## The exercise
Copy out every line of the material below word for word, leaving the pictures out.

Page and screen pointing data:
-------------------------

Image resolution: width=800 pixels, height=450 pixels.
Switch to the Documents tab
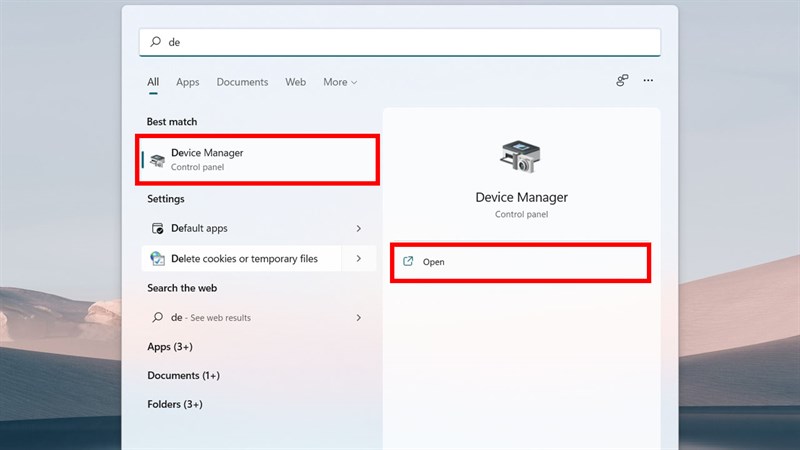tap(242, 82)
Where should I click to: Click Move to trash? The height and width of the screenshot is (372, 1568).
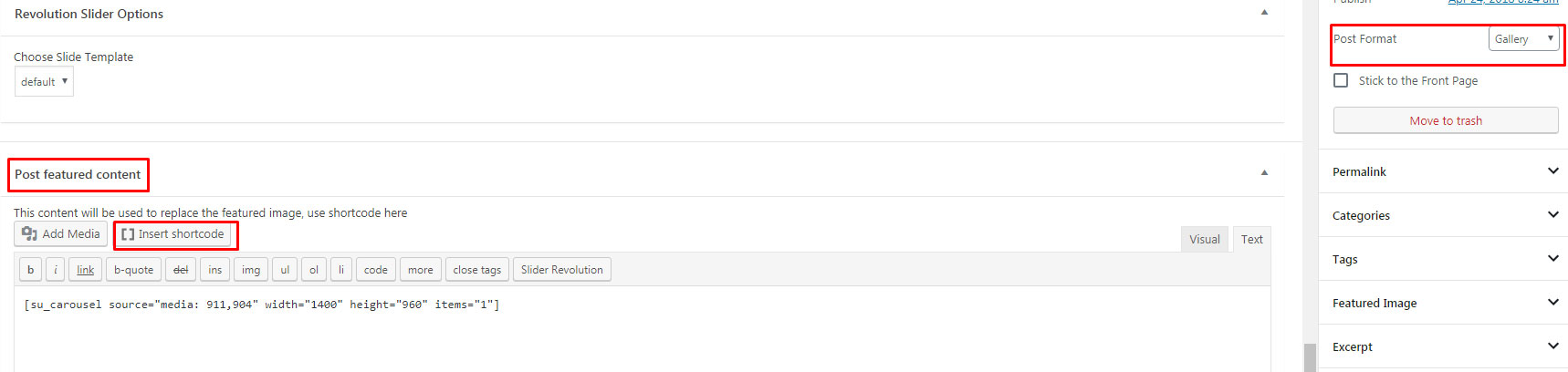pos(1446,120)
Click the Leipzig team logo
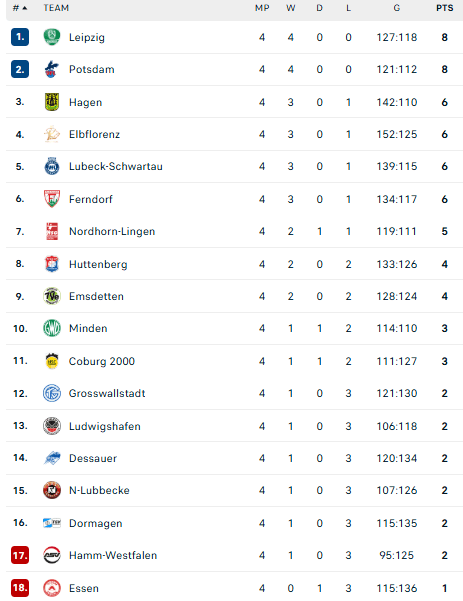The height and width of the screenshot is (601, 463). coord(52,37)
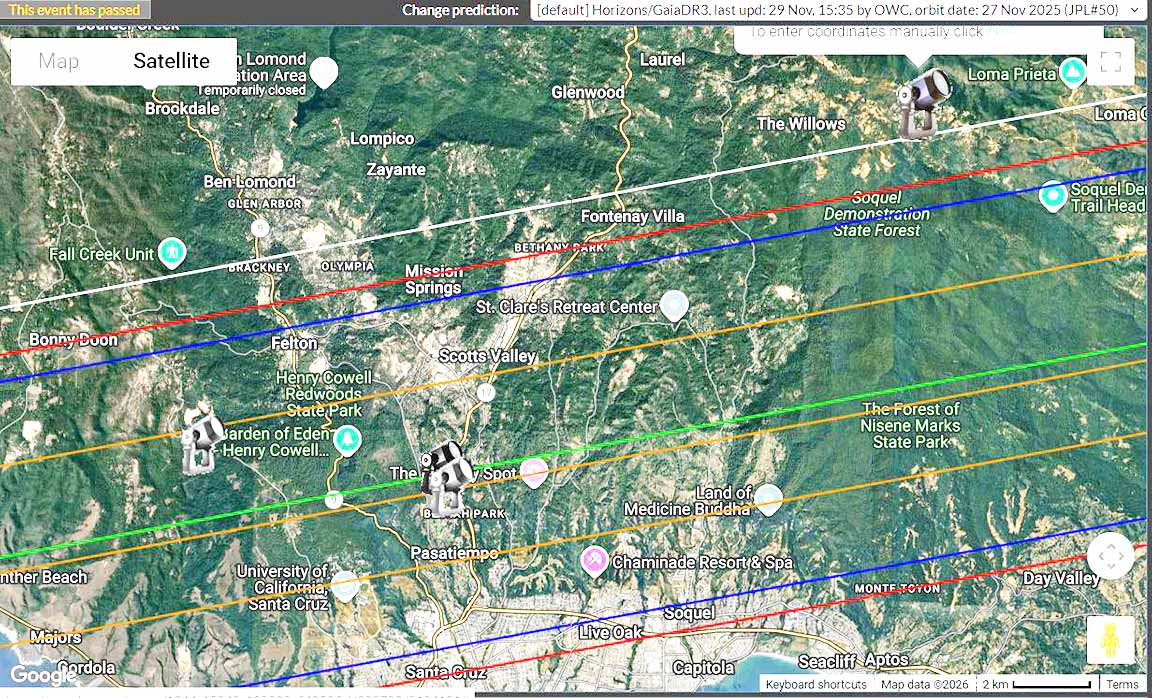Click University of California Santa Cruz marker
This screenshot has height=698, width=1152.
point(344,585)
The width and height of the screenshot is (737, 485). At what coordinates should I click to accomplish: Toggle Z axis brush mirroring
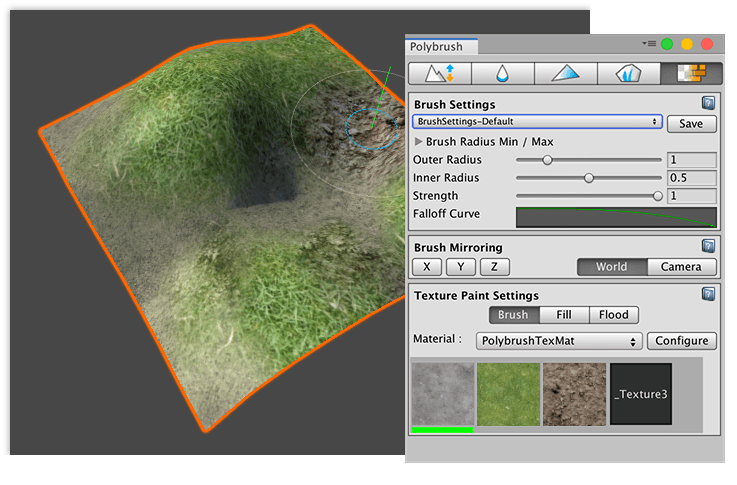(494, 267)
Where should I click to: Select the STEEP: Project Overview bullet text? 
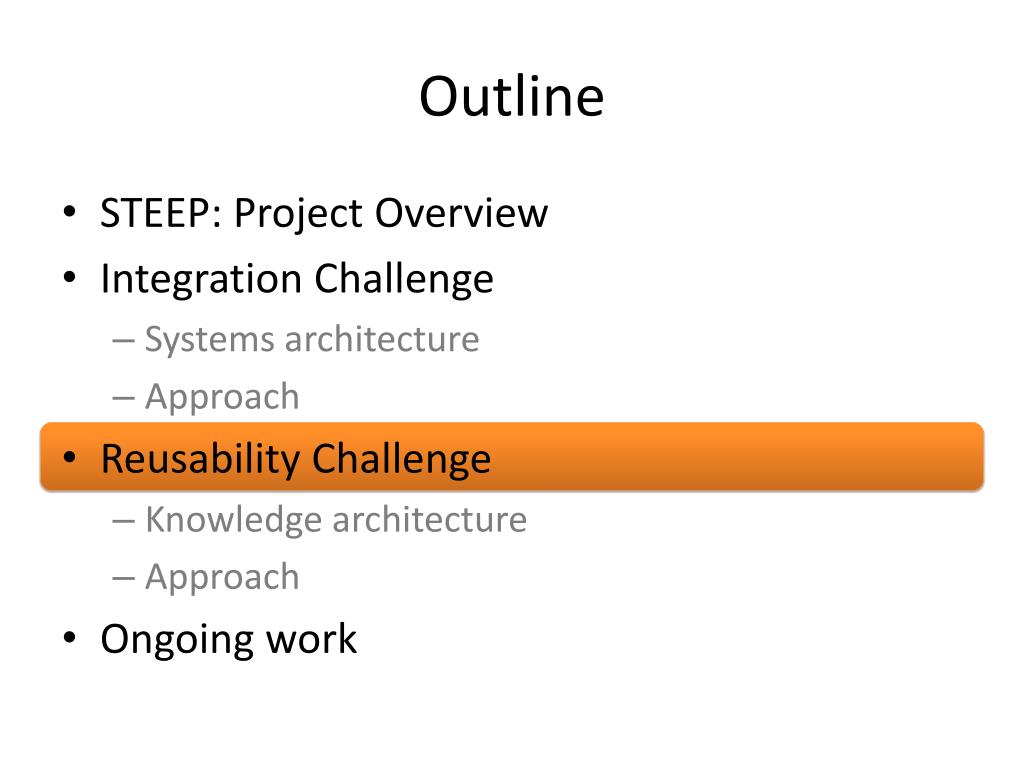coord(324,214)
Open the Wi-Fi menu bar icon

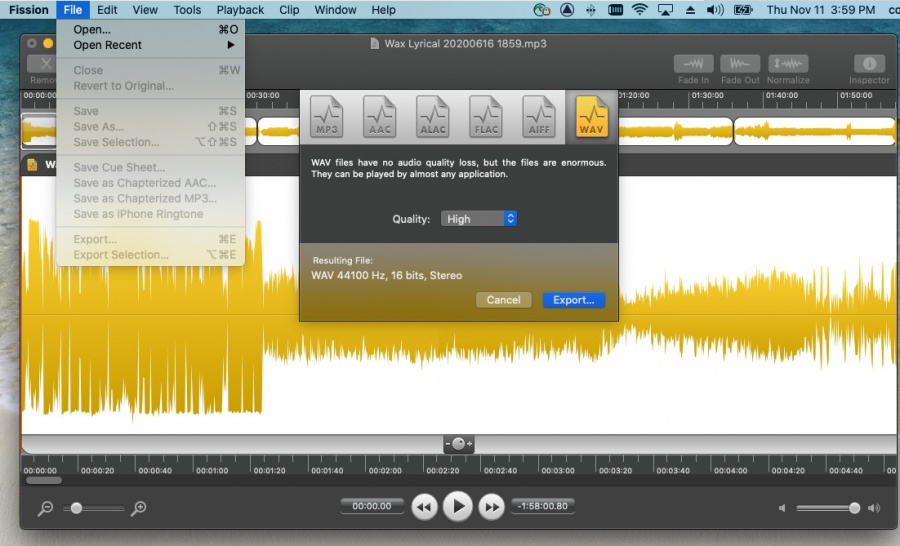click(640, 10)
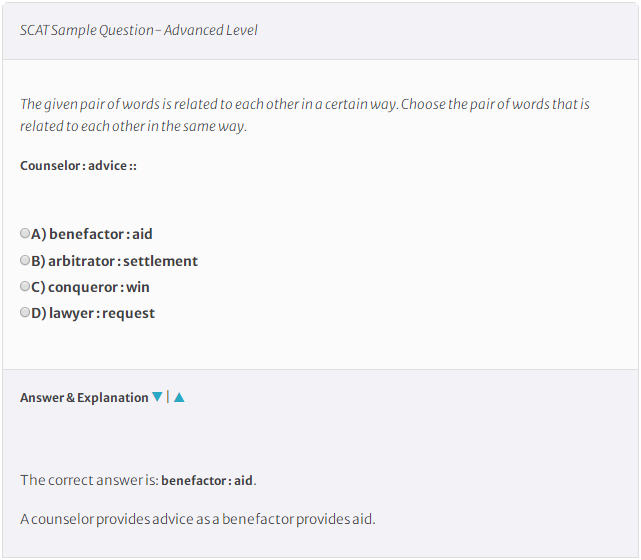Choose the radio button beside arbitrator : settlement
This screenshot has width=641, height=560.
pos(25,260)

-------------------------

## Solution to the problem
Image resolution: width=800 pixels, height=450 pixels.
Switch to the Documents tab
tap(242, 82)
Where should I click to: Click Move to trash? The height and width of the screenshot is (372, 1568).
pos(1446,120)
Click the Leipzig team logo
The height and width of the screenshot is (601, 463). coord(52,37)
Click University of California Santa Cruz marker
This screenshot has height=698, width=1152.
point(344,585)
The width and height of the screenshot is (737, 485). At what coordinates should I click to accomplish: Toggle Z axis brush mirroring
(494, 267)
Where should I click to: Select the STEEP: Project Overview bullet text? 
coord(324,214)
Open the Wi-Fi menu bar icon

click(640, 10)
Choose the radio button beside arbitrator : settlement
This screenshot has width=641, height=560.
pos(25,260)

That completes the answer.